Sylvia, Goodbye Lenin


I don’t understand why this movie got bad reviews. It’s one of the best movies I’ve seen in a while. It was directed by a female, starring a female, about a famous female Poet’s life. It communicated something about the female experience that I’ve never seen in film before, and maybe that’s why all those male critics out there didn’t appreciate it- they had no idea what it was touching upon. Some of the moments in this film were so finely crafted by director and actress that I was able to identify like I never have before. Maybe there’s something to be said about who’s watching a movie. Sideways is getting great reviews, but it wasn’t all that special to me- I don’t think I am who the movie speaks to. Also- I thought Virginia Madsen’s wine monologue was pretentious and predictable. I dunno. It just wasn’t for me. Back to Sylvia . . .

I’ve said before that some recent movies have offered up female characters that I can identify with which have never existed in cinema before, Scarlett Johansson in Lost in Translation, Kate Winslet in Eternal Sunshine, and Natalie Portman in Garden State. But I relate to those characters in an entirely different way from the way that I related to Sylvia, and Sylvia is a real person, so perhaps there was something realer there for me that these fictional ladies couldn’t offer.
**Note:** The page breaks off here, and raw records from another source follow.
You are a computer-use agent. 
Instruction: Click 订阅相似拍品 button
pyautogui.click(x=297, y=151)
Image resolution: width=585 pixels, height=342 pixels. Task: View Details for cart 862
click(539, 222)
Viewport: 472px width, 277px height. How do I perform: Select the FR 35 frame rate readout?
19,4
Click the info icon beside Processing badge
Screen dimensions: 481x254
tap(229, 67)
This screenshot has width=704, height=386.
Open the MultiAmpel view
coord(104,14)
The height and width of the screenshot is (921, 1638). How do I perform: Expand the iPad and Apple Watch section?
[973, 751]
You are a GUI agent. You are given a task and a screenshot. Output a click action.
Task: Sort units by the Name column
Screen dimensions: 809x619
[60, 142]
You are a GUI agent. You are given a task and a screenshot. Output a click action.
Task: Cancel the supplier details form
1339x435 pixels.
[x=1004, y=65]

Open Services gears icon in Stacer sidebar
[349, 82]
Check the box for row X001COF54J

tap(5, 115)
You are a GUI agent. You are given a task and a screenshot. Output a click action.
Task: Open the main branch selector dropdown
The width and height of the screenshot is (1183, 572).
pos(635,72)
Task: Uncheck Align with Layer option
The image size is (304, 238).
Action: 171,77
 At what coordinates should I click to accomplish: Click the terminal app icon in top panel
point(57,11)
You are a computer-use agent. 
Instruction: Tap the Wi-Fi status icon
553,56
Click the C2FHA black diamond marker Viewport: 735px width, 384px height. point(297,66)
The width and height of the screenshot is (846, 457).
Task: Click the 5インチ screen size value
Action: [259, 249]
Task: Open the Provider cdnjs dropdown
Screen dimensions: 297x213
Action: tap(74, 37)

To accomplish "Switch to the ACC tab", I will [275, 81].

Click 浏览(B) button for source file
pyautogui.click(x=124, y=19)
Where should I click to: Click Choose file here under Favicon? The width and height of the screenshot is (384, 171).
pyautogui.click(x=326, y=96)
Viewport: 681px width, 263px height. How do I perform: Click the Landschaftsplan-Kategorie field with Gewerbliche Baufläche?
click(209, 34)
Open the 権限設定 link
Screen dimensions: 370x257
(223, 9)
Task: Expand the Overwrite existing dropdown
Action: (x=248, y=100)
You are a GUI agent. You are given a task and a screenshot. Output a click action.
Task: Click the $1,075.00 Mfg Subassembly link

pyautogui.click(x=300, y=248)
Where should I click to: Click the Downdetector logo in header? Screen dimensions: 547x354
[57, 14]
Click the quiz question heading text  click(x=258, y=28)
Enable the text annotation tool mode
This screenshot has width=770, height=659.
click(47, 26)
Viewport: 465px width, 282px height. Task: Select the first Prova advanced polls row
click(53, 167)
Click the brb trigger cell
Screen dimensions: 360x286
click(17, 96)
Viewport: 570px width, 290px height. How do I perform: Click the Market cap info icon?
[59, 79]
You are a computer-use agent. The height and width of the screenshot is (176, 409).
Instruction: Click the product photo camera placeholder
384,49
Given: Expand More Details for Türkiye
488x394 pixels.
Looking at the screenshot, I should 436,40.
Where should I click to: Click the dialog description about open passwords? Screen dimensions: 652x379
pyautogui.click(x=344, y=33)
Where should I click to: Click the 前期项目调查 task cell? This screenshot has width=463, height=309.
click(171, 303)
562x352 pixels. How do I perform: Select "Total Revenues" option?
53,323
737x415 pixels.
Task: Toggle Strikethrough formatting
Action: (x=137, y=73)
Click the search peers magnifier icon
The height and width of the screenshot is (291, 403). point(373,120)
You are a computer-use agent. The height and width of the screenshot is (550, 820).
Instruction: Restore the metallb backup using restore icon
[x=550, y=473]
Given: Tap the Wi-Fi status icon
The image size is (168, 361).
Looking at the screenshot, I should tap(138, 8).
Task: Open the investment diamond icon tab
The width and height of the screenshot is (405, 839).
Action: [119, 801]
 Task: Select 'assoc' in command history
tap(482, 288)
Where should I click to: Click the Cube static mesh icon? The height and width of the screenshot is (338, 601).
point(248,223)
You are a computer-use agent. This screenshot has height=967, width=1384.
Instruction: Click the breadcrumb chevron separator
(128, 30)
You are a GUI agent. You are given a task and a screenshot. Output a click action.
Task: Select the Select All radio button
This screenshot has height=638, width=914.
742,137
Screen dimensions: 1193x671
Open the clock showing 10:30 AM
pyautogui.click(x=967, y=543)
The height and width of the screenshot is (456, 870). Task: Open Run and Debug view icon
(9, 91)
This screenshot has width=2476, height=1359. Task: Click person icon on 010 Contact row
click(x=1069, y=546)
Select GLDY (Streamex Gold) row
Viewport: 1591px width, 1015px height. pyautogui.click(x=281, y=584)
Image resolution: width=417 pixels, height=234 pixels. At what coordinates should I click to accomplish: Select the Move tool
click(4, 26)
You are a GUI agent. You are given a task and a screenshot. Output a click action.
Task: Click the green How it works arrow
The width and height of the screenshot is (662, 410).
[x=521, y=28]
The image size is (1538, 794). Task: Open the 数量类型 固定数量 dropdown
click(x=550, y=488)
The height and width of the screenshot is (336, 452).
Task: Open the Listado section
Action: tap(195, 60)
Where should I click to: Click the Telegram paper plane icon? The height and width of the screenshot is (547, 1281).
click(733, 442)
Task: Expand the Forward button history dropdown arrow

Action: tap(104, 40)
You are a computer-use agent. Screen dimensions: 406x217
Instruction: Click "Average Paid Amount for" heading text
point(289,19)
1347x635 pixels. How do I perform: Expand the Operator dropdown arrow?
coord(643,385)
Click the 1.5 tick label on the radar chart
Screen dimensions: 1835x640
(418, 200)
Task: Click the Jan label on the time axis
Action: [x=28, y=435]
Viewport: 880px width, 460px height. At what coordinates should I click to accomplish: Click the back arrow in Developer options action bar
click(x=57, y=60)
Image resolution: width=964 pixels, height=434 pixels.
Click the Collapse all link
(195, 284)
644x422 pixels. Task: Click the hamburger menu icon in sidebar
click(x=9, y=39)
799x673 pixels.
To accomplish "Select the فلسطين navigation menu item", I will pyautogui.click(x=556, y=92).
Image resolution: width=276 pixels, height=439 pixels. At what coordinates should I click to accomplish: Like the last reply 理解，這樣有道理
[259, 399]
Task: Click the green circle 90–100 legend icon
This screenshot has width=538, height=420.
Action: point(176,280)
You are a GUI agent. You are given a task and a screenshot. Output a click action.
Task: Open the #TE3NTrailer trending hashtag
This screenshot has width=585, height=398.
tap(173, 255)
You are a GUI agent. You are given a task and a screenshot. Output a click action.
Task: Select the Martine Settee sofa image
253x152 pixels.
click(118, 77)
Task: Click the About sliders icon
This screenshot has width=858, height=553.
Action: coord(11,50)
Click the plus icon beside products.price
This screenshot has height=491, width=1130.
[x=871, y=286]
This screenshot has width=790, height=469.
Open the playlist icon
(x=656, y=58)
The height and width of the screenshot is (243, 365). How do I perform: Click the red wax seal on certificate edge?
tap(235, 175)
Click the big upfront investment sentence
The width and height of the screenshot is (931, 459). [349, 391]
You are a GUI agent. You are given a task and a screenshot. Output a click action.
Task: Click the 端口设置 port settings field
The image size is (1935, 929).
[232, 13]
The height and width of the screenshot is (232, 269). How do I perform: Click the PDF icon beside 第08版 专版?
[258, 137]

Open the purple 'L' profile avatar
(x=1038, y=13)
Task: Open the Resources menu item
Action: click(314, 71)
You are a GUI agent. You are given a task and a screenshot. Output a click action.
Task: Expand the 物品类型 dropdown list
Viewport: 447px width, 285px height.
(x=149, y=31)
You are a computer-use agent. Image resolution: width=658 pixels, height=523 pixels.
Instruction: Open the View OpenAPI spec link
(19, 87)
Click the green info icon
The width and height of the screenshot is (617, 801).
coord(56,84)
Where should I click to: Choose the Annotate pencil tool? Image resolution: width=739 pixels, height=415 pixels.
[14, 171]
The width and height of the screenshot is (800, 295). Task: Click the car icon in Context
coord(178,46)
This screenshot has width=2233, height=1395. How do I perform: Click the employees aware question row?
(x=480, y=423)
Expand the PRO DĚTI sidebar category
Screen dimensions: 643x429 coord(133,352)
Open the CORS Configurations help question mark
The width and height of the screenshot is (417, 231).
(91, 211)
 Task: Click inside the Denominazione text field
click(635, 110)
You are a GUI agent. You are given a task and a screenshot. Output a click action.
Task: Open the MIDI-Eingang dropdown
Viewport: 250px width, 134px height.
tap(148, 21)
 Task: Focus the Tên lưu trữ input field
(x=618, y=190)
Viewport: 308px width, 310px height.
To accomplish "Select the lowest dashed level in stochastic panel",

I have to say that this is the finest acting I’ve ever seen from Gwyneth Paltrow, more impressive than in Shakespeare in Love, and definitely more demanding. And I really liked the screenplay- there were some well chosen moments that I think really worked and helped tell this biography. The whole thing was directed well too. Just that some of the moments in this movie were just so damn real- the romantic moments, the painful ones, the happy ones, this one where she’s looking at a ceiling light fixture, or when they are out in the ocean. Arg it really struck me!

The real Plath and Hughes.

Goodbye Lenin

Well done, all around good fun, good drama- gives a great historical perspective of Germany in the early 90s. Watch DVD extra about the special effects. Seamless integration- I didn’t even think about them when watching it.